Is now the time to invest in commercial property?

Is it time to consider investing in commercial property again? There are early signs that it could be. In August 2009, UK property registered its first rise in more than two years according to Investment Property Databank (IPD), which produces the benchmark indices for the industry.
There has been a rash of new launches, including a number of recovery funds, from property managers who were confident the market was close to the bottom. And most of the retail funds have lifted the restrictions they had imposed to prevent private investors stampeding for the exit.

Once burned

Those who bought into the sector when it was racing ahead three years ago could be forgiven for not wanting to get involved again. Property values have plunged by 44% over the past two years; a far steeper and faster fall than was seen during the previous slump at the start of the 1990s, when it took nearly four years for values to fall 27%.

Some of the most popular funds have fared even worse: the New Star International Property fund, launched with great fanfare in June 2007, has lost 41% of its value in the past year - and investors have been locked in while it tries to sell enough assets to meet demand for redemptions.

The UK version is still open, but has lost almost 40% over the past three years.
Funds from the big three in the sector - M&G, Aviva and Scottish Widows Investment Partnership (SWIP) - have all lost around 30% over the same period. That is considerably worse than equities or bonds.

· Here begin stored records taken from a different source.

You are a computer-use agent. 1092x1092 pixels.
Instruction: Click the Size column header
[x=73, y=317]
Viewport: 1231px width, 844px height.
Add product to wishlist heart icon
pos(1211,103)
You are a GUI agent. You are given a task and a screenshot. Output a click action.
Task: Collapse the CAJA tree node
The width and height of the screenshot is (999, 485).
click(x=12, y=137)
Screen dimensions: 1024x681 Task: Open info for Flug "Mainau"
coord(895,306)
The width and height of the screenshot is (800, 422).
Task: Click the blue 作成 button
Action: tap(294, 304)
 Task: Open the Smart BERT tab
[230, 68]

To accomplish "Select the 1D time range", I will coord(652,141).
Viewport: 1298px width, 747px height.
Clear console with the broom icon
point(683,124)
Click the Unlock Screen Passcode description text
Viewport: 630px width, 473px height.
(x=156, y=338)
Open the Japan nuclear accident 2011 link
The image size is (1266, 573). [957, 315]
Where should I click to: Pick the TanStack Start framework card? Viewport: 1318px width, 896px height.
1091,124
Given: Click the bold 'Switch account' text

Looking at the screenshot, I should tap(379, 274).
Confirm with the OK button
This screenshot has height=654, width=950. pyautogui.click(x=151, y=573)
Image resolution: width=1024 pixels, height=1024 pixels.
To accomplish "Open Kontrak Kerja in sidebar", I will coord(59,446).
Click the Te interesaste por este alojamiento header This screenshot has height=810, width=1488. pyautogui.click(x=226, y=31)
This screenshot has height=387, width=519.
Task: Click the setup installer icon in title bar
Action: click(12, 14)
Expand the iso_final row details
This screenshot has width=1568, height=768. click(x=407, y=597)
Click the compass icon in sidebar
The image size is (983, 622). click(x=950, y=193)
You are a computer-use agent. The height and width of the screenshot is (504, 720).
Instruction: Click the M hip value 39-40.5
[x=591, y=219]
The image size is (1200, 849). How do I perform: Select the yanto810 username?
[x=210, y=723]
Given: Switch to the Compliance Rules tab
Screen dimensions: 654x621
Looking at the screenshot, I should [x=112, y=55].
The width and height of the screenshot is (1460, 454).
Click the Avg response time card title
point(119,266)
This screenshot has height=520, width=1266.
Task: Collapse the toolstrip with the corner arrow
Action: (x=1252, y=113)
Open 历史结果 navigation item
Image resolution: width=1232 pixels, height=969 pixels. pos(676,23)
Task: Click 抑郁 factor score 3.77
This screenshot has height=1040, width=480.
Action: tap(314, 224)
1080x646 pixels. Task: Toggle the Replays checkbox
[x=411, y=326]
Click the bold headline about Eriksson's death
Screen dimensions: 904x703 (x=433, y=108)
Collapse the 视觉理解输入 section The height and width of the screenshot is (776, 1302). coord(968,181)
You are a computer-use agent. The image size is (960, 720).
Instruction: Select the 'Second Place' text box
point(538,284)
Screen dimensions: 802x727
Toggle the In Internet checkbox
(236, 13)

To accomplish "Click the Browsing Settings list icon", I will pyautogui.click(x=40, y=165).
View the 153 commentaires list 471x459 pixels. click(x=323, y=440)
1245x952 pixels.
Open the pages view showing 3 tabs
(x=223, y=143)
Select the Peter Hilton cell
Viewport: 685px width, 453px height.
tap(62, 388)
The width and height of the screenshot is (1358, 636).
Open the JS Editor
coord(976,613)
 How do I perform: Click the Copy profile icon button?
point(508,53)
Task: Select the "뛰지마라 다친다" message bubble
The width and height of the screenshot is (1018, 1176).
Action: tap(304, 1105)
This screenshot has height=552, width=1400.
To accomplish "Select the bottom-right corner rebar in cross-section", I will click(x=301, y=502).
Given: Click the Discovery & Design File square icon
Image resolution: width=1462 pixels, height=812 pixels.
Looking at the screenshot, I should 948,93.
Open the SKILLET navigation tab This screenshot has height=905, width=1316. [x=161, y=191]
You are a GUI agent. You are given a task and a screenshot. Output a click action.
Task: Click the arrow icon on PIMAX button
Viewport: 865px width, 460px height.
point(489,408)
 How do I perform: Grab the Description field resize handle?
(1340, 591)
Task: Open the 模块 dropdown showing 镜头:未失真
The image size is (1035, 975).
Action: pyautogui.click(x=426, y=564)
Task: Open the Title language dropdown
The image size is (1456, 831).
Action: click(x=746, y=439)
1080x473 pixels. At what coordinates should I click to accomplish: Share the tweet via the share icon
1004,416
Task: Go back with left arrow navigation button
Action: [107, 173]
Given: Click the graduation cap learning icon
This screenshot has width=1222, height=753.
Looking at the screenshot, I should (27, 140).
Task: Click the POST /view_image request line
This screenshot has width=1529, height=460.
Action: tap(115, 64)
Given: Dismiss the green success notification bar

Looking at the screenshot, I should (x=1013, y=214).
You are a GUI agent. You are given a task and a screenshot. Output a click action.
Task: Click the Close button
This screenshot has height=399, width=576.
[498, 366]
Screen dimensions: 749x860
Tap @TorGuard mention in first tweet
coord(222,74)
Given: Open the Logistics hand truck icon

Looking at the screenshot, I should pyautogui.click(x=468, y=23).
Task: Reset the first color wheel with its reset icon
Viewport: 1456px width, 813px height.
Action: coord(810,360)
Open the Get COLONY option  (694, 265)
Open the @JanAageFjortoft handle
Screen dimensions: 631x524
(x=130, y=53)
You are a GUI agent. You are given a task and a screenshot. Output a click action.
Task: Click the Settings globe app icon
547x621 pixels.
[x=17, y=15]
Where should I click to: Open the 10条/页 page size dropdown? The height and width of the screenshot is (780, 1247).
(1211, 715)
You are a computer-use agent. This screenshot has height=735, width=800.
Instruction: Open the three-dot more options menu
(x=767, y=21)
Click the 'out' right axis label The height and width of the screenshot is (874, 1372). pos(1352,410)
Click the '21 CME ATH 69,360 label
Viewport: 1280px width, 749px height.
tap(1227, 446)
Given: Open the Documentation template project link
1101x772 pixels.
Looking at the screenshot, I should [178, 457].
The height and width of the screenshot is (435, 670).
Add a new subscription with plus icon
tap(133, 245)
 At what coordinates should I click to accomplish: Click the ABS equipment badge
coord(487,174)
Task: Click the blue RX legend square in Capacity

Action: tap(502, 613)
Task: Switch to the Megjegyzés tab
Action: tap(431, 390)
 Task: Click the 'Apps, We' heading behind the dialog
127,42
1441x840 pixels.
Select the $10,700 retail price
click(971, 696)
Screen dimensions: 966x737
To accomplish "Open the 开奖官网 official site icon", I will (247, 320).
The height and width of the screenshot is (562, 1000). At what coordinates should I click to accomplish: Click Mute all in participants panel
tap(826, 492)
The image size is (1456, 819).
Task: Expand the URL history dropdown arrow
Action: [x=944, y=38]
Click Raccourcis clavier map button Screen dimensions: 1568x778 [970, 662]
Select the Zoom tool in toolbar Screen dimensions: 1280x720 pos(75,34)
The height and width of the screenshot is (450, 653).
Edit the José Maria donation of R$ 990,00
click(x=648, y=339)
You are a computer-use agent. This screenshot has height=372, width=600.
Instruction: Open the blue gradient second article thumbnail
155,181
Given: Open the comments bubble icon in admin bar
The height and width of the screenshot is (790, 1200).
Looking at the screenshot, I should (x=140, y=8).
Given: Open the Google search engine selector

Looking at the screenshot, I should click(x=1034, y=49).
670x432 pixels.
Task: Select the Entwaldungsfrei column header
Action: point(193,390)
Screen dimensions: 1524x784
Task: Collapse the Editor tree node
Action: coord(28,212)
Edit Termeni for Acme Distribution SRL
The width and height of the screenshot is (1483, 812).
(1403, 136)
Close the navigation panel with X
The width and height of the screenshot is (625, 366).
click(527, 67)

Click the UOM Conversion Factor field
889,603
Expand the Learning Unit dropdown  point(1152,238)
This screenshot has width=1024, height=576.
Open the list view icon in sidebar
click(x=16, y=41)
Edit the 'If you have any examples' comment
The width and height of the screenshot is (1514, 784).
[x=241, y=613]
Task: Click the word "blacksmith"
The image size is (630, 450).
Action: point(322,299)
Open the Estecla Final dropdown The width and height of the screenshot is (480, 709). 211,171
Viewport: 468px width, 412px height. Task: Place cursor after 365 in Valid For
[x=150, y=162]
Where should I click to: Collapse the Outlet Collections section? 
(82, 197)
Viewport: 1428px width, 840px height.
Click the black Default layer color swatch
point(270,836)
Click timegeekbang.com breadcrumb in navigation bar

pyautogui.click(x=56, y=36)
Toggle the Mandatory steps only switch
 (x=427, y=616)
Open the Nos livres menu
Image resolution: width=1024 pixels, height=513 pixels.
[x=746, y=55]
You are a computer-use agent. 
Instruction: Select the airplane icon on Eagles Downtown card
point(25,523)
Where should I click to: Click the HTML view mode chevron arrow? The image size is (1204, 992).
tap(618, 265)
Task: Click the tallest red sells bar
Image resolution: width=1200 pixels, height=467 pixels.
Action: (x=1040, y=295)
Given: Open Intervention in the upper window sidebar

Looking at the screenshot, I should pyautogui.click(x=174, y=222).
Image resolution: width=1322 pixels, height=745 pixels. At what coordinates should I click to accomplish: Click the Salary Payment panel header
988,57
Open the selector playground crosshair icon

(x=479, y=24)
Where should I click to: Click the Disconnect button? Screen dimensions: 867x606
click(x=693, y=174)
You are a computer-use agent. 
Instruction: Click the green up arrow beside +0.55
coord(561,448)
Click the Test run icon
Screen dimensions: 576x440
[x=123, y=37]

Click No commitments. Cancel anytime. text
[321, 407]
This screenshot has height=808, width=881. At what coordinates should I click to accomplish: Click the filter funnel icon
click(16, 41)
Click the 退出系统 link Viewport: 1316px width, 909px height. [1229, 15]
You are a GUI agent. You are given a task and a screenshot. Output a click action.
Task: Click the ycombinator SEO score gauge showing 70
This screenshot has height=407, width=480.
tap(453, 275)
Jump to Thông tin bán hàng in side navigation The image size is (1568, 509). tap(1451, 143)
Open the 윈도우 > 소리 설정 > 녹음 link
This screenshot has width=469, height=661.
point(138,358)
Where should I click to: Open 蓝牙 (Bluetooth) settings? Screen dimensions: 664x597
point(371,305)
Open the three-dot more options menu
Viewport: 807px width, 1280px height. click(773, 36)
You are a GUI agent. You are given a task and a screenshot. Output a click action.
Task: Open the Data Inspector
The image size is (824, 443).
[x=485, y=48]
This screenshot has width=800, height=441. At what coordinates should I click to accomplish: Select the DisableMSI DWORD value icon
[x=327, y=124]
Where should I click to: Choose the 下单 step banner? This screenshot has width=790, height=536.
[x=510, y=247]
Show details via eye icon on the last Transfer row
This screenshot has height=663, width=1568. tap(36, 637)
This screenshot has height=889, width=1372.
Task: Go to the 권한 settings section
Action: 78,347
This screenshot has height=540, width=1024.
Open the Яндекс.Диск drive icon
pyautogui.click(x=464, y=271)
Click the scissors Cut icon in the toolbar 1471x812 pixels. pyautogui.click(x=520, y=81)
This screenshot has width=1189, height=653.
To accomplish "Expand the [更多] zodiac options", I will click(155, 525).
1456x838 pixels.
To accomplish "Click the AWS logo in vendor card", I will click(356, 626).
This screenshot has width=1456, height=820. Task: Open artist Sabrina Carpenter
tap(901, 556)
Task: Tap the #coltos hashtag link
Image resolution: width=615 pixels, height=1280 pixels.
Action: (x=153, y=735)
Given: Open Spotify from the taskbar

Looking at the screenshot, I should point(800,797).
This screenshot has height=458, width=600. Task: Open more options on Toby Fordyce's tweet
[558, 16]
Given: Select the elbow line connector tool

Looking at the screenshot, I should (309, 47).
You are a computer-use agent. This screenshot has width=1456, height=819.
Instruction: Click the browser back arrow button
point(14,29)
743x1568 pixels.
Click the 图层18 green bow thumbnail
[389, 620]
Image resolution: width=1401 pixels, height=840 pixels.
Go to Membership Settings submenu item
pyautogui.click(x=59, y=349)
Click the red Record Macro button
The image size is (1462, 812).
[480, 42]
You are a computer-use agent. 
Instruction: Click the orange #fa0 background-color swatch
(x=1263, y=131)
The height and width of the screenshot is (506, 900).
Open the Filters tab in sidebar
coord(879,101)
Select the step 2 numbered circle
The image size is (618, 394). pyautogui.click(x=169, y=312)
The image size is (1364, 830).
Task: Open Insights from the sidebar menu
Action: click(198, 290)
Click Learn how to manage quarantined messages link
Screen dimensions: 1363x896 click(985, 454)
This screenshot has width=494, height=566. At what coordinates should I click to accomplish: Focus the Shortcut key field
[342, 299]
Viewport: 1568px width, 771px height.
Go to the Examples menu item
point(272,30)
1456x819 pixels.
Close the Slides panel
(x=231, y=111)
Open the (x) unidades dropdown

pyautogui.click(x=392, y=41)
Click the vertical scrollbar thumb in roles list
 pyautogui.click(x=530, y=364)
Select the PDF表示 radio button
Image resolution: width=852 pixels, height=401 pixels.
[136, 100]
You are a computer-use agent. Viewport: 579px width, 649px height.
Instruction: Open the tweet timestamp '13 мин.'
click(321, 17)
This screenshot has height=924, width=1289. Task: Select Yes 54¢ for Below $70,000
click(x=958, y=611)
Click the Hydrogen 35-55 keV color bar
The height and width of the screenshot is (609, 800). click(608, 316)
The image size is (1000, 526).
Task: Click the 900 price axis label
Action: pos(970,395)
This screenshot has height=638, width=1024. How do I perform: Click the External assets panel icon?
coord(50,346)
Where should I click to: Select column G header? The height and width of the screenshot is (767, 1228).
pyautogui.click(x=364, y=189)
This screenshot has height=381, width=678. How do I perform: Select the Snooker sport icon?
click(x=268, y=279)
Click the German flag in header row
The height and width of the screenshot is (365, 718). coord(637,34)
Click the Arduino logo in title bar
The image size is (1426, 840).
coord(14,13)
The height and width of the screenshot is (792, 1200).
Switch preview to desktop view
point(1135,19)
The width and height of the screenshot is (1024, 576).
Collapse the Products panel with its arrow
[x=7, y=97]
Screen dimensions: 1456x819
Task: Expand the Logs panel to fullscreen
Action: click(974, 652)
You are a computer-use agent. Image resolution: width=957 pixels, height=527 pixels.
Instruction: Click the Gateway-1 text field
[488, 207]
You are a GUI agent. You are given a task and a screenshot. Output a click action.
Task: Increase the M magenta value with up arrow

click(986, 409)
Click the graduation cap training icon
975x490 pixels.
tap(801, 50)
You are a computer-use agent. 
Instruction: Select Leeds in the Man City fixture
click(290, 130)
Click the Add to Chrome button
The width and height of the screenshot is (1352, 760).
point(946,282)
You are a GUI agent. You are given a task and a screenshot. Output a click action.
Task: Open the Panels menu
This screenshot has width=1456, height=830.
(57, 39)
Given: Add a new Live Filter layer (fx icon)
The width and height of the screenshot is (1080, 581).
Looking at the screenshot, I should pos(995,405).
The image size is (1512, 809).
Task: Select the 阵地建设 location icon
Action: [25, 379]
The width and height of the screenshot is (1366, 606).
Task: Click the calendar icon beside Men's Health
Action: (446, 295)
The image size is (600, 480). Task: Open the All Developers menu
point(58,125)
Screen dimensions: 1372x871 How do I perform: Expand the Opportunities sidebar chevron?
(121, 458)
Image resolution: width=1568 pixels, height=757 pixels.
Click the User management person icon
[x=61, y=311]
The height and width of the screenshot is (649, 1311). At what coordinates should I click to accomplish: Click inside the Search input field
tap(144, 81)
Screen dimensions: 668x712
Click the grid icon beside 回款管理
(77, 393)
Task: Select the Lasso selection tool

The scale of the fall is one reason for buying into the property sector now. Another reason is that the dramatic fall in the market has pushed up the yield on property sharply to an average of nearly 8%, according to IPD, which translates into yields of 5% or 6% on many of the bigger retail funds.

That is attractive compared with stockmarket investment yields of little more than 3% and bank interest rates of close to zero.

Gerry Ferguson, head of UK property at SWIP, says his fund has invested £160 million over the past three months and wants to invest more. Other investment funds are also buying and the weak pound is attracting foreign investors.

Tim Cockerill, head of research at Rowan & Co, thinks it is time to consider investing in property, particularly over five years. "You can easily get a yield of 5% on a fund such as Aviva Property Trust, and can be reasonably sure of rental growth on the fund and that property values will rise." He is keen on Aviva's fund and the M&G Property Portfolio.

Ben Yearsley, investment manager at Hargreaves Lansdown, thinks property values are close to the bottom, but that investors needn't rush in. While equity markets can bounce 20% in just weeks, the property market takes much longer to move, so investors shouldn"t worry about missing the upturn.